◆ WHAT NEEDS TO BE DONE: Find the line containing "[Поделиться в Facebook] (857, 1102)" in the records below. Copy exactly that line and each one after it, ending at the line containing "gif generator (1284, 35)", and nothing more.

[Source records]

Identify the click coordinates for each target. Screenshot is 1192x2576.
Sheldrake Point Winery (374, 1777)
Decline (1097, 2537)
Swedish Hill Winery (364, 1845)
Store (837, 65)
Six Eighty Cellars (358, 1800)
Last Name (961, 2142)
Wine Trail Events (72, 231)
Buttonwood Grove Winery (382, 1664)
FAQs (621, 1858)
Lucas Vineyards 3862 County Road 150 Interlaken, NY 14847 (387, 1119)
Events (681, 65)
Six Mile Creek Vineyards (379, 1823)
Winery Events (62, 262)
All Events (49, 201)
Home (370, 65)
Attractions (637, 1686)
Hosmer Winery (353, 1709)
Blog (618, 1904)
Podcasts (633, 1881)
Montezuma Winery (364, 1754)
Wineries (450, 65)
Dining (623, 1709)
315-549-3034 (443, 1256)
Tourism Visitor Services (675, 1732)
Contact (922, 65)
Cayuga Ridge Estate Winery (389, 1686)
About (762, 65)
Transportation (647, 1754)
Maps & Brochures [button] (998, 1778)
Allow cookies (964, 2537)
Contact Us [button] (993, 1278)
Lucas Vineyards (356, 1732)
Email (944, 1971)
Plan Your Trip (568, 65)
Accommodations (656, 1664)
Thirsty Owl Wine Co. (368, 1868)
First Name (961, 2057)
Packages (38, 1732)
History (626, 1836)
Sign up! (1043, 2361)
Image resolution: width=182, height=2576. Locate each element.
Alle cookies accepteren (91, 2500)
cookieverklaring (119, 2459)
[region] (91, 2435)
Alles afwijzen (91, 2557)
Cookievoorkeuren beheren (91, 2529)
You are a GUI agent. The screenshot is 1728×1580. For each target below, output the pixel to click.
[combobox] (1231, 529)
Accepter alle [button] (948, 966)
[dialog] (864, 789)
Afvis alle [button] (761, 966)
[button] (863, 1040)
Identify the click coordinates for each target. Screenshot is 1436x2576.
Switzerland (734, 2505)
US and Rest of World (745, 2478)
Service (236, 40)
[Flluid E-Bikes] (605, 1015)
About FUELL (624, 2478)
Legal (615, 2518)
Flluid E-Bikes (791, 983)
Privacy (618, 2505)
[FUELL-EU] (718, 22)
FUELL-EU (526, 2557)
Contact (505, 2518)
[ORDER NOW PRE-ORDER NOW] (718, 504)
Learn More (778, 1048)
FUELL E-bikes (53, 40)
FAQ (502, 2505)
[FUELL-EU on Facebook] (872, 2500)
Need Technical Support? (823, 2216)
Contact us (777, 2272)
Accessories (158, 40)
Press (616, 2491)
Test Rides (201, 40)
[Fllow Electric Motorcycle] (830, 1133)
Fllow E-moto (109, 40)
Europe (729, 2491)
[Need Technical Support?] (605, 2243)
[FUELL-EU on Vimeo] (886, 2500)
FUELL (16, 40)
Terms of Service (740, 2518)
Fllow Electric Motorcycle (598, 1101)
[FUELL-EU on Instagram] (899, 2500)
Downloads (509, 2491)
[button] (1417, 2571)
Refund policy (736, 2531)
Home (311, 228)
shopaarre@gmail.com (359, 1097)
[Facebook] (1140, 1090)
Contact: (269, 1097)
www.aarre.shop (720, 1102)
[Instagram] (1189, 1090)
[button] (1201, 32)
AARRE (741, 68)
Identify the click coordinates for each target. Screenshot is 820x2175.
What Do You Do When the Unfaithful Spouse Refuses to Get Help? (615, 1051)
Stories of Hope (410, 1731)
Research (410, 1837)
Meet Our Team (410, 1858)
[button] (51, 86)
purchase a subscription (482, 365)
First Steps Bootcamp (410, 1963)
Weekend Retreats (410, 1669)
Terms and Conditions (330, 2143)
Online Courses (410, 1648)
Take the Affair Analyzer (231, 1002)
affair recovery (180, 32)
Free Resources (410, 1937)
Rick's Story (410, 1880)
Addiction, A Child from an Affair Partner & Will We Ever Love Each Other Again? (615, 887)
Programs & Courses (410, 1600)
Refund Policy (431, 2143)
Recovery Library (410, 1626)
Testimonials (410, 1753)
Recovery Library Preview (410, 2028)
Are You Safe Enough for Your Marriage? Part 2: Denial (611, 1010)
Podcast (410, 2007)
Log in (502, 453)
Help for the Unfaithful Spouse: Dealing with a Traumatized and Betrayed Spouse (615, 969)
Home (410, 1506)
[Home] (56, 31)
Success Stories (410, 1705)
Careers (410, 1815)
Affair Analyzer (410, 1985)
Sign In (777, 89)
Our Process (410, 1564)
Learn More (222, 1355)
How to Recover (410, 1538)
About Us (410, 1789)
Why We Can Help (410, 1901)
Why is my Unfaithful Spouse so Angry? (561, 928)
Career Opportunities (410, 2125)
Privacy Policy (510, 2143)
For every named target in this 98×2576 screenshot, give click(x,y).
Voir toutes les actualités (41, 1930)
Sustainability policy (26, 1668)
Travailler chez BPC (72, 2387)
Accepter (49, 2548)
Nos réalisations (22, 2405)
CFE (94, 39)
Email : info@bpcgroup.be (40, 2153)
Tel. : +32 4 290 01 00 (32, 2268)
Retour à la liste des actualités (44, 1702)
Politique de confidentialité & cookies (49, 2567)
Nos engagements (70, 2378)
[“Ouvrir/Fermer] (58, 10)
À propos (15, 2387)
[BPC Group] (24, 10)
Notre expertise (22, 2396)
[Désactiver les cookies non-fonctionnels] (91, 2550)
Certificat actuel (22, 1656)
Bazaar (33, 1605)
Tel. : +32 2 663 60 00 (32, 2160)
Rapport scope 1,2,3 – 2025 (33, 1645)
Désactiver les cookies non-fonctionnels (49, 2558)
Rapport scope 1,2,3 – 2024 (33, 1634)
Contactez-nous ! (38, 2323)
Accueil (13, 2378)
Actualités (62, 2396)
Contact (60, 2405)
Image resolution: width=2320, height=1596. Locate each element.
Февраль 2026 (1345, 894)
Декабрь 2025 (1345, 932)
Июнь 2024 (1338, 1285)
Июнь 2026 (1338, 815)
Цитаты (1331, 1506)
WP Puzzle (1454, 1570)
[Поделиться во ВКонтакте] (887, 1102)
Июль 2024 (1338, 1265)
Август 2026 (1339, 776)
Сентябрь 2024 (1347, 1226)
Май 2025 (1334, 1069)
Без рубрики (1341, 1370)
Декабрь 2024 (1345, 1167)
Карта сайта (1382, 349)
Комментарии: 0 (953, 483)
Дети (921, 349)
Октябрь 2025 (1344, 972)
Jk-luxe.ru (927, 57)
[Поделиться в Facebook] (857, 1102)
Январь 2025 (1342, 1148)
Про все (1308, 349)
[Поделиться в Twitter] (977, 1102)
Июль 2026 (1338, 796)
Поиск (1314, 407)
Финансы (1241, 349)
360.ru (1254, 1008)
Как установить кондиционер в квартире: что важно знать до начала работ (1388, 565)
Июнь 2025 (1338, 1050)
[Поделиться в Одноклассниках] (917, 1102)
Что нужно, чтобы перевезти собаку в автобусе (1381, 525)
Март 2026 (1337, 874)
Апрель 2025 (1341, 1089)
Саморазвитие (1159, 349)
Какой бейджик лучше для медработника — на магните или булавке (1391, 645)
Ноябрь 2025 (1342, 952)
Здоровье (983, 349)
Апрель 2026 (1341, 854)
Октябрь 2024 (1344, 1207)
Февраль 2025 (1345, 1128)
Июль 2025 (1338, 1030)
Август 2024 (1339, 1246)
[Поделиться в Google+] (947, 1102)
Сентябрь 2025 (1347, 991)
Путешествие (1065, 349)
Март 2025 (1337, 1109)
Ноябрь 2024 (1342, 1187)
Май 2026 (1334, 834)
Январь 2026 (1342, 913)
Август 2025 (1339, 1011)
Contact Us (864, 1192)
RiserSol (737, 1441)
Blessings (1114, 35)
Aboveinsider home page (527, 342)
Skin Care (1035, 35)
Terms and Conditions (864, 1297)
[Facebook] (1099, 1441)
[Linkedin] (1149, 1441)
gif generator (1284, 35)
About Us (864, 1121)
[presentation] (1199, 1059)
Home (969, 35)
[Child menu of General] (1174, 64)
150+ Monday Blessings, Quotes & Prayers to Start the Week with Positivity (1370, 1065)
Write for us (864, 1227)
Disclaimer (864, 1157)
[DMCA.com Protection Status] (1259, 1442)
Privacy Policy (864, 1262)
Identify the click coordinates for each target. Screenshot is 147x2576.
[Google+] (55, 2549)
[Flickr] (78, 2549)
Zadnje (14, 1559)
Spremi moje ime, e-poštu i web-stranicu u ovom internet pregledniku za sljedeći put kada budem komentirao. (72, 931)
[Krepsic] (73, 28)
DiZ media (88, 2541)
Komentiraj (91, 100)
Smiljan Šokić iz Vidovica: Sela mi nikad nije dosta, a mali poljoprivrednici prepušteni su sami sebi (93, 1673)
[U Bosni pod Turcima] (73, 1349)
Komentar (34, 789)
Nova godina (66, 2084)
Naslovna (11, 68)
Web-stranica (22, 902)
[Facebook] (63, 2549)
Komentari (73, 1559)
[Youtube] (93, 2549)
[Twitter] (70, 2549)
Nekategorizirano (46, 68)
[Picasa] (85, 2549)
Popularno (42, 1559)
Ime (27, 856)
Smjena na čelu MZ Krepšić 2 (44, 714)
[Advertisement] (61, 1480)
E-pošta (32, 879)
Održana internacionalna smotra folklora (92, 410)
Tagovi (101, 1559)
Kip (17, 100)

◆ OUTPUT OF THE EXERCISE:
[Поделиться в Facebook] (857, 1102)
Январь 2025 (1342, 1148)
Про все (1308, 349)
[Поделиться в Twitter] (977, 1102)
Июль 2026 (1338, 796)
Поиск (1314, 407)
Финансы (1241, 349)
360.ru (1254, 1008)
Как установить кондиционер в квартире: что важно знать до начала работ (1388, 565)
Июнь 2025 (1338, 1050)
[Поделиться в Одноклассниках] (917, 1102)
Что нужно, чтобы перевезти собаку в автобусе (1381, 525)
Март 2026 (1337, 874)
Апрель 2025 (1341, 1089)
Саморазвитие (1159, 349)
Какой бейджик лучше для медработника — на магните или булавке (1391, 645)
Ноябрь 2025 (1342, 952)
Здоровье (983, 349)
Апрель 2026 (1341, 854)
Октябрь 2024 (1344, 1207)
Февраль 2025 (1345, 1128)
Июль 2025 (1338, 1030)
Август 2024 (1339, 1246)
[Поделиться в Google+] (947, 1102)
Сентябрь 2025 (1347, 991)
Путешествие (1065, 349)
Март 2025 (1337, 1109)
Ноябрь 2024 (1342, 1187)
Май 2026 (1334, 834)
Январь 2026 (1342, 913)
Август 2025 (1339, 1011)
Contact Us (864, 1192)
RiserSol (737, 1441)
Blessings (1114, 35)
Aboveinsider home page (527, 342)
Skin Care (1035, 35)
Terms and Conditions (864, 1297)
[Facebook] (1099, 1441)
[Linkedin] (1149, 1441)
gif generator (1284, 35)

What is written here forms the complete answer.